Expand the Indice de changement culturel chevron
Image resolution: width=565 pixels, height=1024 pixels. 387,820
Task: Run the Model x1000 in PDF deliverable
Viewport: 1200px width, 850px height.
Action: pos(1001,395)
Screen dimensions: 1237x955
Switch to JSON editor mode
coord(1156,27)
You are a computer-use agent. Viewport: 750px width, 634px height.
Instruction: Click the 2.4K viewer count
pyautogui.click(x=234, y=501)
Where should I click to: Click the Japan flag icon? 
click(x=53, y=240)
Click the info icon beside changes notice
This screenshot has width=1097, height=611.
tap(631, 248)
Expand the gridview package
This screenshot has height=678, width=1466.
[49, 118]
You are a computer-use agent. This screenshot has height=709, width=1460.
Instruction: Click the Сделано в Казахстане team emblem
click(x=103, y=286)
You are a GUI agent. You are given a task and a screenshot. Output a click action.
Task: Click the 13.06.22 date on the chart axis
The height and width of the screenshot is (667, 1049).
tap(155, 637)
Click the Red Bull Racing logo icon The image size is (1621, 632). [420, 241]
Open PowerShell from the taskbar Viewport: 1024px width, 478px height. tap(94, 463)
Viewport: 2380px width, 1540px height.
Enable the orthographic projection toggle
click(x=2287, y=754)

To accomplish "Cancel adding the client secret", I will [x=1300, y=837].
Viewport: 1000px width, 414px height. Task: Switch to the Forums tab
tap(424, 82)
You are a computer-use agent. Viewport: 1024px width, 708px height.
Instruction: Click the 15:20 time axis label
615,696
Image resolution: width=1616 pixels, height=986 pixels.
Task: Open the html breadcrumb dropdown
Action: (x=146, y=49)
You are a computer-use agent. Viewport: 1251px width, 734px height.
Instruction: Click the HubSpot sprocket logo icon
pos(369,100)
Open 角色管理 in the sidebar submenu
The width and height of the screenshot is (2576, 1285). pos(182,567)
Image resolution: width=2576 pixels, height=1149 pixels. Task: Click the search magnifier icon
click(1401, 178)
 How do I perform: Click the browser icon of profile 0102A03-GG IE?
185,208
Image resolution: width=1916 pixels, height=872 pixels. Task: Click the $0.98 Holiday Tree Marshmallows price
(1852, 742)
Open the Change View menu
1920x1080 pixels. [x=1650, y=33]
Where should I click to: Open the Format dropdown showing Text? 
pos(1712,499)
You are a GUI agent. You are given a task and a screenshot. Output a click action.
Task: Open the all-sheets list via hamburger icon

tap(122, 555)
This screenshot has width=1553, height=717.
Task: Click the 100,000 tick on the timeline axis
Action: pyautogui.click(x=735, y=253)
________________________________________
Please revise all of the rows above by putting "screen assistant" wherever "computer-use agent" appears, changing nothing else.

Expand the Indice de changement culturel chevron
Image resolution: width=565 pixels, height=1024 pixels. 387,820
Task: Run the Model x1000 in PDF deliverable
Viewport: 1200px width, 850px height.
Action: pos(1001,395)
Screen dimensions: 1237x955
Switch to JSON editor mode
coord(1156,27)
You are a screen assistant. Viewport: 750px width, 634px height.
Instruction: Click the 2.4K viewer count
pyautogui.click(x=234, y=501)
Where should I click to: Click the Japan flag icon? 
click(x=53, y=240)
Click the info icon beside changes notice
This screenshot has width=1097, height=611.
tap(631, 248)
Expand the gridview package
This screenshot has height=678, width=1466.
[49, 118]
You are a screen assistant. This screenshot has height=709, width=1460.
Instruction: Click the Сделано в Казахстане team emblem
click(x=103, y=286)
You are a GUI agent. You are given a task and a screenshot. Output a click action.
Task: Click the 13.06.22 date on the chart axis
The height and width of the screenshot is (667, 1049).
tap(155, 637)
Click the Red Bull Racing logo icon The image size is (1621, 632). [420, 241]
Open PowerShell from the taskbar Viewport: 1024px width, 478px height. tap(94, 463)
Viewport: 2380px width, 1540px height.
Enable the orthographic projection toggle
click(x=2287, y=754)

To accomplish "Cancel adding the client secret", I will [x=1300, y=837].
Viewport: 1000px width, 414px height. Task: Switch to the Forums tab
tap(424, 82)
You are a screen assistant. Viewport: 1024px width, 708px height.
Instruction: Click the 15:20 time axis label
615,696
Image resolution: width=1616 pixels, height=986 pixels.
Task: Open the html breadcrumb dropdown
Action: (x=146, y=49)
You are a screen assistant. Viewport: 1251px width, 734px height.
Instruction: Click the HubSpot sprocket logo icon
pos(369,100)
Open 角色管理 in the sidebar submenu
The width and height of the screenshot is (2576, 1285). pos(182,567)
Image resolution: width=2576 pixels, height=1149 pixels. Task: Click the search magnifier icon
click(1401, 178)
 How do I perform: Click the browser icon of profile 0102A03-GG IE?
185,208
Image resolution: width=1916 pixels, height=872 pixels. Task: Click the $0.98 Holiday Tree Marshmallows price
(1852, 742)
Open the Change View menu
1920x1080 pixels. [x=1650, y=33]
Where should I click to: Open the Format dropdown showing Text? 
pos(1712,499)
You are a GUI agent. You are given a task and a screenshot. Output a click action.
Task: Open the all-sheets list via hamburger icon

tap(122, 555)
This screenshot has width=1553, height=717.
Task: Click the 100,000 tick on the timeline axis
Action: pyautogui.click(x=735, y=253)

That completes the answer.